[LESETEXT]:
Marginalisierte Stimmen aus Thüringen: „Wir stehen vor Trümmern“
Dass FDP und CDU mit der AfD kooperieren, sei fatal – aber nicht unerwartet. Das sagen Schwarze, migrantische und jüdische Menschen.
Thomas Kemmerich war am Mittwoch im Erfurter Landtag im dritten Wahlgang mit den Stimmen seiner FDP, der CDU und der AfD zum Ministerpräsidenten gewählt worden. Der Vorsitzende einer Partei, die mit gerade mal 5 Prozent in den Landtag eingezogen ist, siegte mit einer Stimme Mehrheit über den bisherigen Ministerpräsidenten Bodo Ramelow (Linke). Nach bundesweiten Protesten, auch aus CDU und FDP, erklärte Kemmerich am Donnerstagnachmittag, ein Rücktritt sei „unumgänglich“.
„Wir haben es hier zwar mit einer akuten Problematik zu tun – aber eben auch mit einer chronischen“, sagt Erben. Es gebe in Thüringen eine „rechte und rassistische Mehrheit“. Diese reiche von der AfD bis hin zu Konservativen und Liberalen, „die lieber mit rechten Kräften zusammenarbeiten als mit demokratischen Linken“, sagt Erben.
„Die rassistische Gewalt, die Schwarze und andere von Rassismus betroffene Menschen erfahren, wird von einer politischen und gesellschaftlichen Grundstimmung getragen. Und genau die wird von solchen Ereignissen wie dem im Erfurt Landtag befeuert. Das besorgt mich“, sagt Erben. Gleiches gelte für Projekte gegen Diskriminierung und Rechtsextremismus, deren Finanzierung auf der Kippe stehe. „Da verfolgen AfD, FDP und CDU teils ähnliche Linien.“
„Politische Ansagen sind nichtig“
Was ihn erleichtert habe, seien die Proteste, die es bundesweit spontan am Mittwoch gab. „Aber der historische Schaden ist da.“ Es sei der AfD gelungen, sich noch weiter zu normalisieren und „eine Brücke zu den scheinbar demokratischen Parteien zu schlagen“.
Er habe auch Respekt vor denen, die in ihren eigenen Parteien für eine „klare Abgrenzung nach rechts kämpfen“, sagt Erben. „Ich beobachte aber mit Sorge, dass diese Kämpfe überhaupt geführt werden müssen.“ Das Verhältnis mancher Parteien zur AfD sei „völlig ungeklärt – und Thüringen hat gezeigt, dass es jederzeit kippen kann“, sagt Erben.
„Wir haben es immer geahnt: Wenn es hart auf hart kommt, dann sind alle politischen Ansagten nichtig“, sagt auch Mamad Mohamad. Er ist Vorstandsmitglied des Dachverbands Migrantenorganisationen in Ostdeutschland (DaMOst) und Geschäftsführer der Migrantenorganisationen in Sachsen-Anhalt.

[AUFGABE]: Gib aus dem Lesetext die Stelle wörtlich aus, die bei „Er habe auch“ beginnt und bei „Migrantenorganisationen in Sachsen-Anhalt.“ endet.

[GEZEIGTES MATERIAL]:

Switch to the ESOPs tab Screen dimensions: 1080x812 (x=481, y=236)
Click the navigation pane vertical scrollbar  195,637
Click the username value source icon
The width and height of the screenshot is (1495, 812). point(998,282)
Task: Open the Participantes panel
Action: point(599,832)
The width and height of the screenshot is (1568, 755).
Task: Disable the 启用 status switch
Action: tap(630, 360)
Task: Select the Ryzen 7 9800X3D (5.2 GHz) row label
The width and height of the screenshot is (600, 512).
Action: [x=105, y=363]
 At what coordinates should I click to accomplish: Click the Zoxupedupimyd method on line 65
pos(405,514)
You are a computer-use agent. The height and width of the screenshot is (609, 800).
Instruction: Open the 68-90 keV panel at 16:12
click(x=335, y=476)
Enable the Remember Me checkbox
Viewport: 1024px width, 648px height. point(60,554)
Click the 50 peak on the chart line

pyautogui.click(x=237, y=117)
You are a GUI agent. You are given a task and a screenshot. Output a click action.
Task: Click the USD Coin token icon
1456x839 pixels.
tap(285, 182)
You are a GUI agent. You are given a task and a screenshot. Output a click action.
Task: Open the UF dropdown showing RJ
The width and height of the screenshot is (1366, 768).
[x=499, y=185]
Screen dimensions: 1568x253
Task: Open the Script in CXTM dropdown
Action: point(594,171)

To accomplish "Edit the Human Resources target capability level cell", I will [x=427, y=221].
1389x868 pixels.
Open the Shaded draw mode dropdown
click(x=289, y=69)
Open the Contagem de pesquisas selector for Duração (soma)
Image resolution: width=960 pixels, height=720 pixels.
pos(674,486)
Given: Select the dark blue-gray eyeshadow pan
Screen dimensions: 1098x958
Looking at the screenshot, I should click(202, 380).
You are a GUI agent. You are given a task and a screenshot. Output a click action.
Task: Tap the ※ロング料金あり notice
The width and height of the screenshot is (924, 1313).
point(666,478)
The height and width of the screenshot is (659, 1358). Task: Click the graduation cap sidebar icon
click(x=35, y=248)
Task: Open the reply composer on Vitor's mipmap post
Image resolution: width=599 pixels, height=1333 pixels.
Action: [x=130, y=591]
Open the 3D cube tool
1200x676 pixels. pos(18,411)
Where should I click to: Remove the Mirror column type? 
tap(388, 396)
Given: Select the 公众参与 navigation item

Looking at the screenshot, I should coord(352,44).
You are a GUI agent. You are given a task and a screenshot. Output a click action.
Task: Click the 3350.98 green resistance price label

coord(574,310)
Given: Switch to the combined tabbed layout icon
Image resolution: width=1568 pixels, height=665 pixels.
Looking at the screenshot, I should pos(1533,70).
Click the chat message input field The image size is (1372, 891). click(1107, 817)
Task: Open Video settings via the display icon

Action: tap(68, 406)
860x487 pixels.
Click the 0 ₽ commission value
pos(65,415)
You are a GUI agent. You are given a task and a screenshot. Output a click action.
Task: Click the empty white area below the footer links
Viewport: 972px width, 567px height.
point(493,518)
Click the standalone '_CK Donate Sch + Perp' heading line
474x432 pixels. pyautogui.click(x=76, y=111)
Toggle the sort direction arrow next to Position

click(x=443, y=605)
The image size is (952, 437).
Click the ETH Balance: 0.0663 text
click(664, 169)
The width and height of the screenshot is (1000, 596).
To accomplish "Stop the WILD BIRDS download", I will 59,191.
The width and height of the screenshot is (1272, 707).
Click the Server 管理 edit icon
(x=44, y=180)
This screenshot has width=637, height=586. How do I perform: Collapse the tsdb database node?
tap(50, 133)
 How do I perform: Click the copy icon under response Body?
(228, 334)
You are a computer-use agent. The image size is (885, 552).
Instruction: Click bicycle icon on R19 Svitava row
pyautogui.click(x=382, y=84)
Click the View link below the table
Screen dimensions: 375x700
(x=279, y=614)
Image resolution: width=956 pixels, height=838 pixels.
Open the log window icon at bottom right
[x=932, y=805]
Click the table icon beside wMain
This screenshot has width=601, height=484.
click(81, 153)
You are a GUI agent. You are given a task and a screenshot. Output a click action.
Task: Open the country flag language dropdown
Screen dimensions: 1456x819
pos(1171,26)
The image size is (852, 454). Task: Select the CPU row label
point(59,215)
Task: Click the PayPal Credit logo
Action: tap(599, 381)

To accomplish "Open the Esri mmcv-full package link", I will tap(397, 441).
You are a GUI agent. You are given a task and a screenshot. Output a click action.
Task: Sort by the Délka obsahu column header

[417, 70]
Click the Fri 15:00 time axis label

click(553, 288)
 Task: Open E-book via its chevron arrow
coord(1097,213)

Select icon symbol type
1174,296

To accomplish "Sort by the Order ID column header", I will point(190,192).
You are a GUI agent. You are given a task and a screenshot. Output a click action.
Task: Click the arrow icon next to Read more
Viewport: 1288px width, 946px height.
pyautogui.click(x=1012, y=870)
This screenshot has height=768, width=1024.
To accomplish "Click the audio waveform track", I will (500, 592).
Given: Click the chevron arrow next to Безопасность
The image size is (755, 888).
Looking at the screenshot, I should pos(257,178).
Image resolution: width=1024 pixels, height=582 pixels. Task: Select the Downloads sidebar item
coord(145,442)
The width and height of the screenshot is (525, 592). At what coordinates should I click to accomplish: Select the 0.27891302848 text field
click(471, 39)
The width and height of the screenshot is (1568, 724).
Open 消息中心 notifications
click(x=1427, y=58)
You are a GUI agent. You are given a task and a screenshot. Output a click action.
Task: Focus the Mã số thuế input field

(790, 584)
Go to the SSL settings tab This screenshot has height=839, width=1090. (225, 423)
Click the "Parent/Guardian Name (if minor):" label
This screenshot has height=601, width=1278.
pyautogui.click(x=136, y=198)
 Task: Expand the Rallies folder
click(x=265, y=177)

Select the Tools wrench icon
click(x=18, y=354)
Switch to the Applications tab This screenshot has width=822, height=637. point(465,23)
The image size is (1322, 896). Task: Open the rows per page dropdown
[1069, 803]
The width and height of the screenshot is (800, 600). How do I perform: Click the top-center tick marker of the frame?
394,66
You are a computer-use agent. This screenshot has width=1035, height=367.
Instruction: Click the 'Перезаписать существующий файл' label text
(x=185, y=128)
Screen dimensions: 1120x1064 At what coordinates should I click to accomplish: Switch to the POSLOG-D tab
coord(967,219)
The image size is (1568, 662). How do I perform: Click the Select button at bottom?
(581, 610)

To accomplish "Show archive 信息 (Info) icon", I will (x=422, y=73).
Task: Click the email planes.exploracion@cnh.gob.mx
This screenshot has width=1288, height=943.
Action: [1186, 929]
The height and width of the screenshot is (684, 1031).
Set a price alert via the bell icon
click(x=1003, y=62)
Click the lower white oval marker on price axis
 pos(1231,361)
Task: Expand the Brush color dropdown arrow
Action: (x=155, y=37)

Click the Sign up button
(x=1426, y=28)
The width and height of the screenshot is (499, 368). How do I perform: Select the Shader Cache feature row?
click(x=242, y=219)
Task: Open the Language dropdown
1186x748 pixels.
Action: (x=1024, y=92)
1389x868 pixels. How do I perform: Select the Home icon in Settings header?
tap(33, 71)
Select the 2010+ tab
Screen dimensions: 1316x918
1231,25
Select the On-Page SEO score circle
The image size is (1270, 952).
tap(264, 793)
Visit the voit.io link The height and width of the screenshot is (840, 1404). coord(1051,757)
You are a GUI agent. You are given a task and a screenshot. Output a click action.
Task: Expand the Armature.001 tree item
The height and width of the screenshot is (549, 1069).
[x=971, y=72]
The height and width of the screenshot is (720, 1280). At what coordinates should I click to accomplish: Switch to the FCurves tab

[AUSGABE]:
Er habe auch Respekt vor denen, die in ihren eigenen Parteien für eine „klare Abgrenzung nach rechts kämpfen“, sagt Erben. „Ich beobachte aber mit Sorge, dass diese Kämpfe überhaupt geführt werden müssen.“ Das Verhältnis mancher Parteien zur AfD sei „völlig ungeklärt – und Thüringen hat gezeigt, dass es jederzeit kippen kann“, sagt Erben.
„Wir haben es immer geahnt: Wenn es hart auf hart kommt, dann sind alle politischen Ansagten nichtig“, sagt auch Mamad Mohamad. Er ist Vorstandsmitglied des Dachverbands Migrantenorganisationen in Ostdeutschland (DaMOst) und Geschäftsführer der Migrantenorganisationen in Sachsen-Anhalt.